I have come to believe that everyone is a nerd in once since or another. And in a lot of ways I am a theological nerd.

And because of that I can get pretty heady when it comes to my understanding of God. Which I don’t think is a bad thing in itself, but it can easily become a substitute for knowing God. And often when that happens people turn into jerks. At least that happened to me. It’s why people often jokingly use the term ‘cage stage’ for someone who has newly become a Calvinist.

Through my pursuit of a theological knowledge I had, without knowing it, placed God in a folder marked Theology. And each time I ran to it I opened up the pages of information and found nothing to satisfy. What I was doing could be compared to a wife reciting facts about her husband after a fight when all he asked was that she come to bed.

But through my broken-heartedness I saw the broken heart of my Abba. Through Jeremiah He was calling out that He was all that was needed to live. He was offering me that which would truly satisfy as He watched me chasing after my broken wells. And yet the people that He had called His own, and the people that called Him their own, turned to other, easier, things. And I had followed their example of brokenness.

It was in this season on dryness and brokenness that I first arrived at the place where I understood the difference between wanting to pray and needing to pray. It was here in this season of being broken and dry that I came to understand that though I knew quite a bit about God I did not know Him as nearly much as I once believed I had.

There had been times where I prayed until I was hoarse. Times when I had given it my all. I served my King, Jesus. I knew that God was my Father. But there was something missing. I theologically understood the doctrine of adoption but I went through life as if I was anything but His true son. And it was this season of brokenness that showed me that.

My father is one of the best, if not the best, man that I know. And I know all of his faults saying this. But there is something that you need to know. When I talk to other people…when I write now about him, I will call him either ‘my dad’ or ‘my father’. But that’s not what I call him. Honestly if I ever called him either of those things he would likely ask me what was wrong. When I call him, I call him pops. It’s a name that has come to be intimate. I could yell it across a crowded room and he would respond. He would know it was me, because it’s a name that was born of intimacy. The same way that I still call my mother ‘momma’ and will do till we’re both gone to Canaan’s shore.

Before this season of brokenness, this season of dry desperation, I was ok with calling God by a name less intimate. And honestly, I was annoyed when people didn’t do the same. I had mistaken their intimacy for irreverence.

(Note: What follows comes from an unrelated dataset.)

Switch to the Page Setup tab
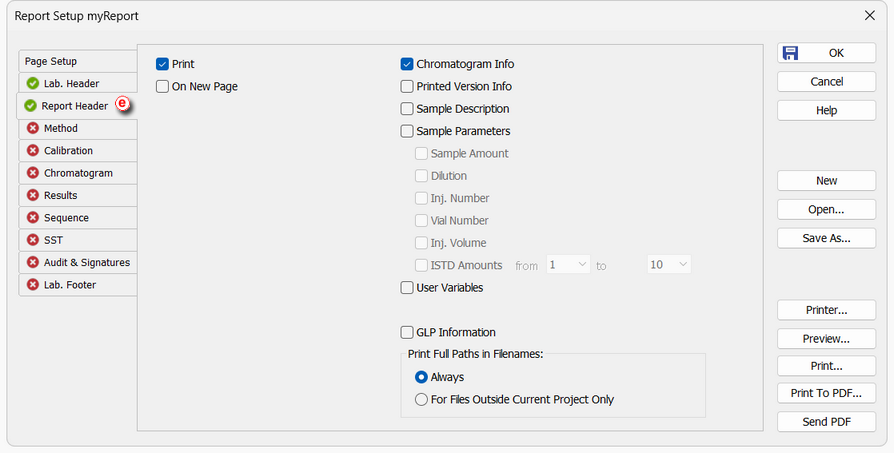 point(78,61)
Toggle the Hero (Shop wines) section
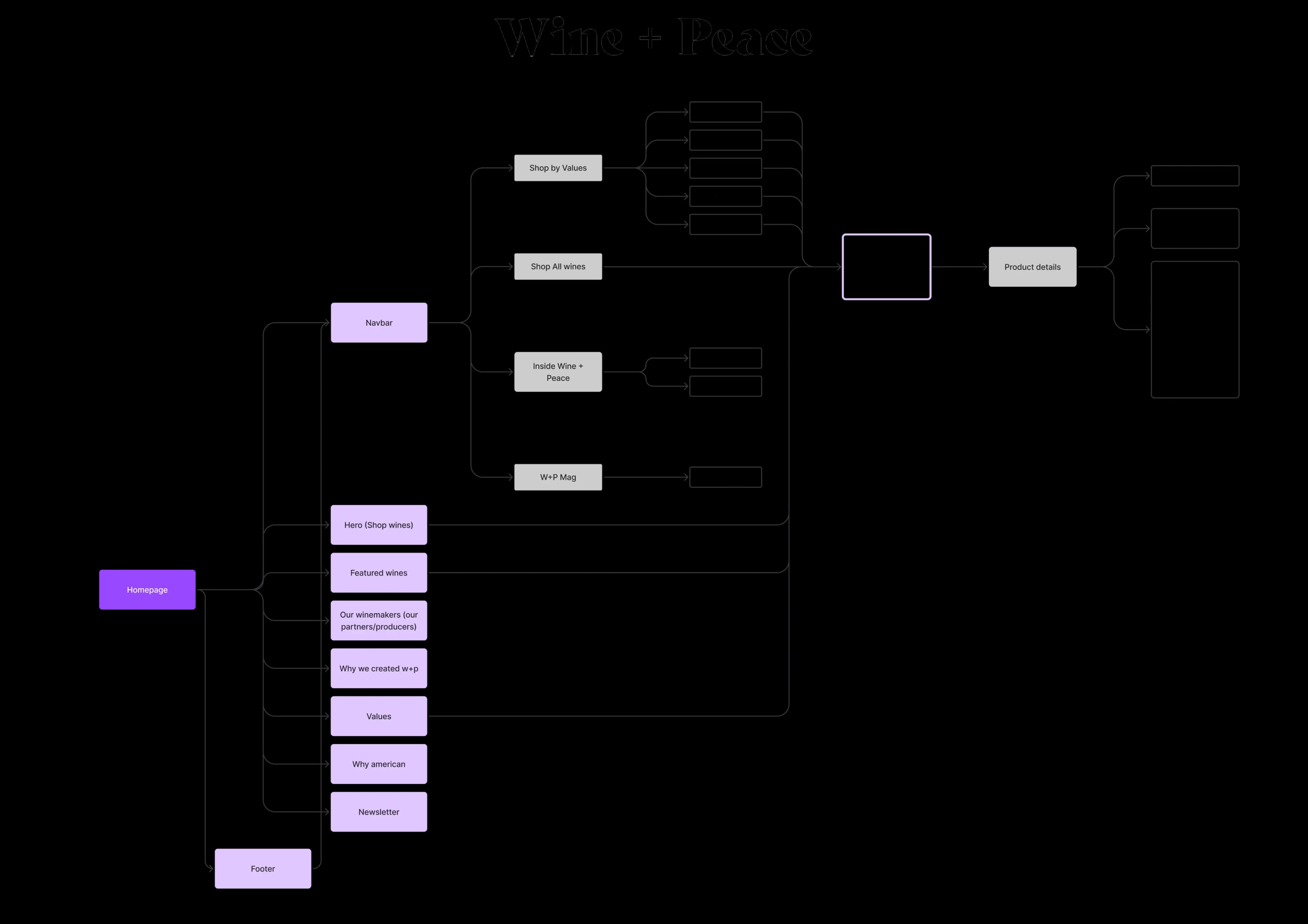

When Jesus taught us, His little brothers and sisters, to pray He told us to call His Father by an intimate name. Abba. Right now as you read this I would invite you to join me in a borrowed prayer from a broken hero.

“Abba, I belong to You.”

That’s the spring of water I was looking for. And whether you know it or not, it’s the spring which you have been searching for as well. Because, I believe, our adoption by the Father is the hinge-point of our entire faith. For it is when we are able to see God the Father as someone who loves us that we are able to see the water He gives as something we need, and something that we want. As long as we view the Father as distant, angry with us, wanting us to be better before we can be loved, or standing ready to punish us each time we don’t make a perfect score we shall never be able to run to Him to be satisfied. Until we understand that we can call Him Abba we shall never give up our broken well in exchange for living water.

It’s not an easy thing to do. But then again, Jesus never said it would be. In fact He promises trouble. But Jesus, through every temptation to go to a broken well, knew who He was. And who He was, and still is, is rooted in who Abba is and who He is in relation to Abba.

It’s easy to come to a place where we have a proper theological view of God in almost every way, but miss His love for us. We point to the cross. And that truly is one of, if not the foremost, points of contact between God’s love and our brokenness. But it is not the only one. For the cross is lost of it’s beauty when we forget what was purchased there.